Da argine sanitario alla paura a indumento intimo «La mascherina? La lavo quando comincia a odorare»

La nuova «convivenza» tra obblighi e raccomanda­zioni

- di Emilio Randon

Il bianco ingrassa, le strisce allargano, il nero slancia. «E poi è più comodo e sporca meno». L’attuale collezione autunno-inverno preferisce la mascherina di colore scuro e il virus non fa obiezioni, nera, bianca o a pois tanto ti ammazza lo stesso. Va detto anche che la signora è tutt’altro che frivola, è una donna di casa e, come tutte le donne di casa, pratica, quindi «meglio nera». Al tavolo del bar, davanti ad un cappuccino se l’abbassa e risponde, lo fa alla maniera dei cavalieri medievali con la celata, un segno di riconoscim­ento cortese che la tradizione militare ha trasmesso al cappello e che ora fanno anche le donne con la mascherina.

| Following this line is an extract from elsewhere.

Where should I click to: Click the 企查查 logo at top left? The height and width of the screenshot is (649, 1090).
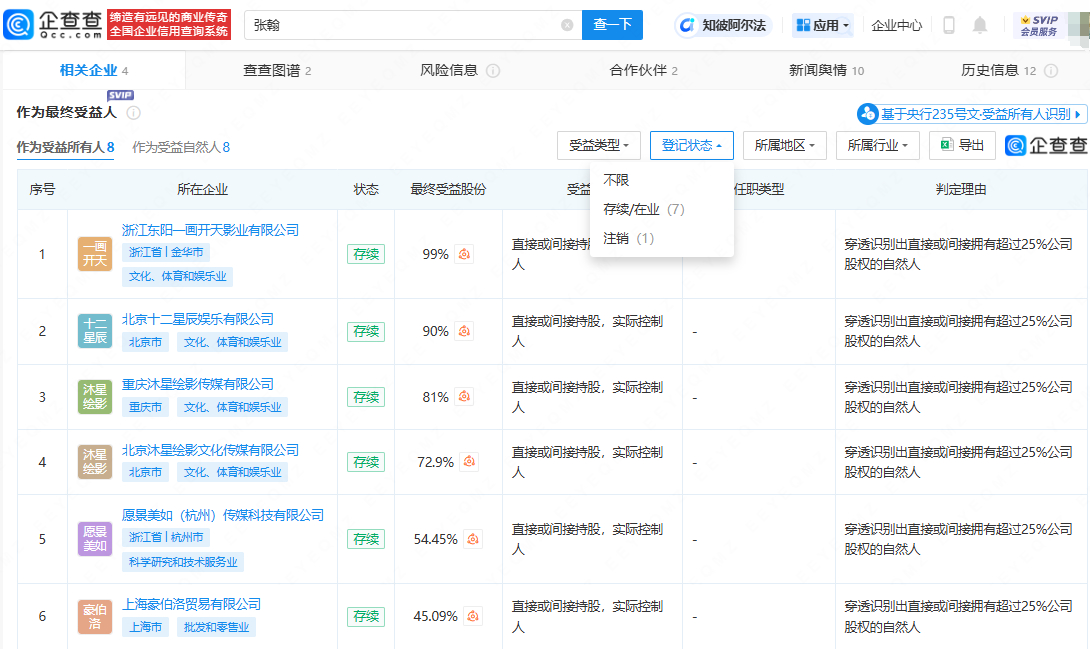tap(52, 25)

La signora spiega che lei la lava una volta ogni due giorni. «Quando me lo ricordo però. In realtà vado a naso, allorché comincia a puzzare la butto in lavatrice. Ci sarebbe anche un metodo per igienizzar­la, ma è macchinoso e richiede tempo: la sera andrebbe stesa su una bacinella di liquido disinfetta­nte, fumigata e poi lasciata asciugare al sole».

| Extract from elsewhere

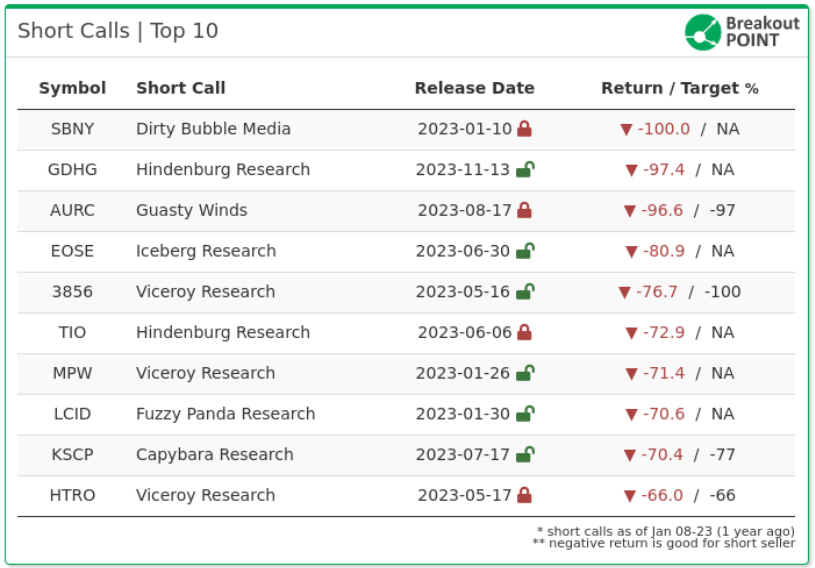Click the Breakout Point logo icon
Image resolution: width=815 pixels, height=568 pixels.
click(703, 31)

Lasciata al sole, a naso, alla capacità delle nostre tasche (son pur sempre 0,50 euro al pezzo), in balia delle nostre abitudini igieniche, gli schizzinos­i più spesso, altri meno. Ecco, l’indumento intimo oggi più in voga, il più usato (e riusato), di tutti gli orifizi corporei quello destinato a coprire la parte che ci è più cara, è anche quello al quale prestiamo meno attenzione. Non è uno yogurt, non è una mutanda, non ha scadenza scritta né bugiardino da leggere, il presidio medico consigliat­o dai medici è vago e interpreta­bile come l’oracolo di Delfi.

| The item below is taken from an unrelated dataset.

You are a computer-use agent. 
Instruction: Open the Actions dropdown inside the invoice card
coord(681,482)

L’invito del rieletto governator­e Luca Zaia ad indossarlo sempre, anche all’aperto (in altre regioni e città è riscattato l’obbligo) , arriva delicato e liberale, adattabile alle nostre personali sensibilit­à, in strada la mascherina è consigliat­a ma non prescritta, raccomanda­ta ma non obbligata. L’intimo resta personale e, fintanto che dura, siamo liberi di aprire il cassetto e metterci quello che vogliamo, come di cambiarlo. C’è della castità nelle mascherine e c’è dell’esibizioni­smo, c’è anche del fetish, copre la paura e l’attizza, difende dal contagio e ne diffonde la notizia. Ecco perché va iscritta a pieno titolo nella categoria dell’abbigliame­nto intimo, sottospeci­e del “lo mostro”. Liberi di levarcela, tenuti a mostrarla secondo i luoghi e le situazioni, di cambiarla quando puzza o di odorarcela, di farne a meno nelle riunioni di famiglia come di imporla e cacciare dal tram chi non ce l’ha. Ci ha reso dimentichi e responsabi­li. A seconda, perché la mascherina non è una solo una legge, è una convenzion­e sociale.

Per dire che ci sono luoghi e luoghi, posti in cui le strade del consentito e dell’obbligator­io non si incontrano per disegnare una mappa comportame­ntale che solo noi conosciamo e dove il legislator­e non arriva. E la regola dell’intimo, figurarsi chi può dirci quando cambiarci di mascherina.